2005年12月16日発行916号

【重い扉を開けて 中国再訪(六)】

 0五年五月二十二日(日)、

 七時起床、八時朝食、金壇に向け車で出発。館長、方、朱両君同行、徐さん見送り、彼女頻(しき)りに私の健康を案じてくれる。何となく家の孫に送られる気分。国とか民族の違いなど人間同士の心の繋がりに全く関係はない。

 曇天だが明るい暖かい休日で巷に人出が多い。上海郊外まで高層ビルや住宅団地が続くが、やがて見はるかす江南の浴野となる。昔ながらの白壁の農家も見られるが工場団地と覚(おぼ)しい一廓も点在する。この世紀の、大陸の変貌を象徴する光景だ。

 方君が、この辺に見覚えはあいかと訊くが、さて、無いなあと答える。当時の我々の移動は徒歩かトラックか、とにかく目標に向って進むこと、辺りを見廻す余裕などあろうはずはない。

 二年間の警備勤務中、この辺りに出動したこともあったろうが、記憶に止めていない。尤も以来六十年、人も社会も変っている。うろうろ生きているのは俺ぐらいのものか、と憮然とする。

 十一時、さあ金壇ですよ、と告げられる。愈々である。

 流石(さすが)に市内は都会風景、日本の地方都市と感じはそう変らない。南京まで車で一時間半くらいだそうだから、我家と大阪ほども離れていない距離だ。

 市内のホテルに着くと忽ちワッとカメラに囲まれる。例の如くだ。聞く処によると、旧日本兵がこの町まで来たのはここ数年来無かったという。しかもこの金壇駐留の体験を持ったというのだから地元マスコミも格好の話題と待ち構えていたらしい。

 先行した朱君がスケジュールを決めてくれて、先ず市街を一望出来るビルの屋上へ。足下の広場を指さして「彼処(あそこ)に日本軍兵舎があったのです」。多分連隊本部、大隊本部、それに我々が現地教育を受けたり、初年兵教育の助手を勤めたりした場所だろうと思うが、現在はグランドのように平坦な広場のみ、当時を偲ばせる何物も無い、当然のことだが。
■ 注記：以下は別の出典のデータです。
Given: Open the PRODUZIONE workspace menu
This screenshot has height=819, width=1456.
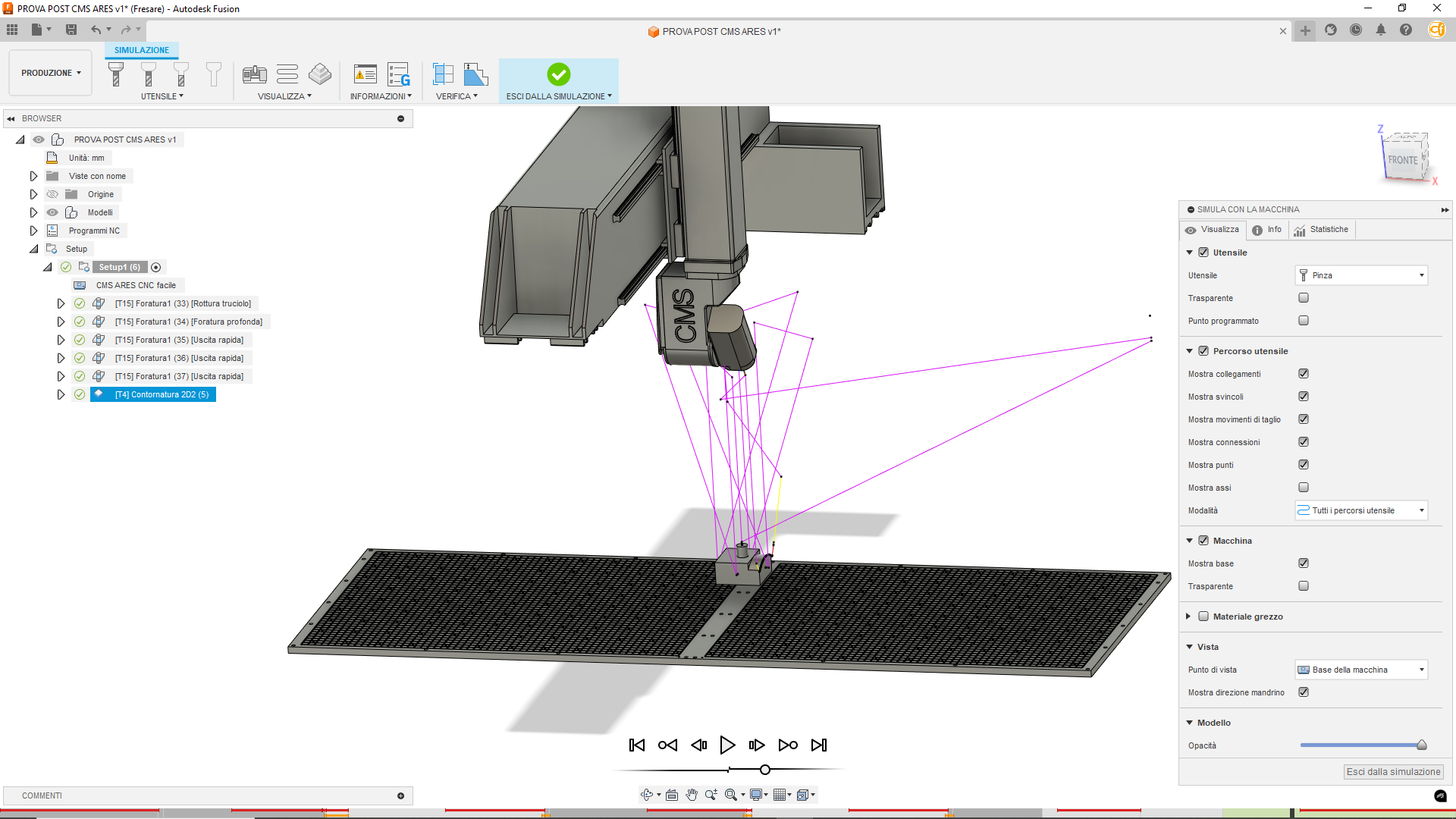Looking at the screenshot, I should tap(49, 72).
 朱君が「本多さん、泣かないでくださいよ」と言う。「どうして」「思い出の場所です」

 案内されたのが中山公園。市内に幾つかある公園の中で多分私の通ったのはここだろう、と彼は言う。深い樹立ちを抜けて車を降りると、あヽと思わず天を仰いだ。思い出したのだ。

 この路、この森この池、そしてこの小亭、休日毎に、父から届く何冊かの文庫本を抱えて私はここに通った。一九四〇年春から秋口まで、教育助手として金壇大隊本部詰めとなり、外の兵の中には慰安所行きも居たが、私はいつもこの公園で過した。父のお蔭という外はない。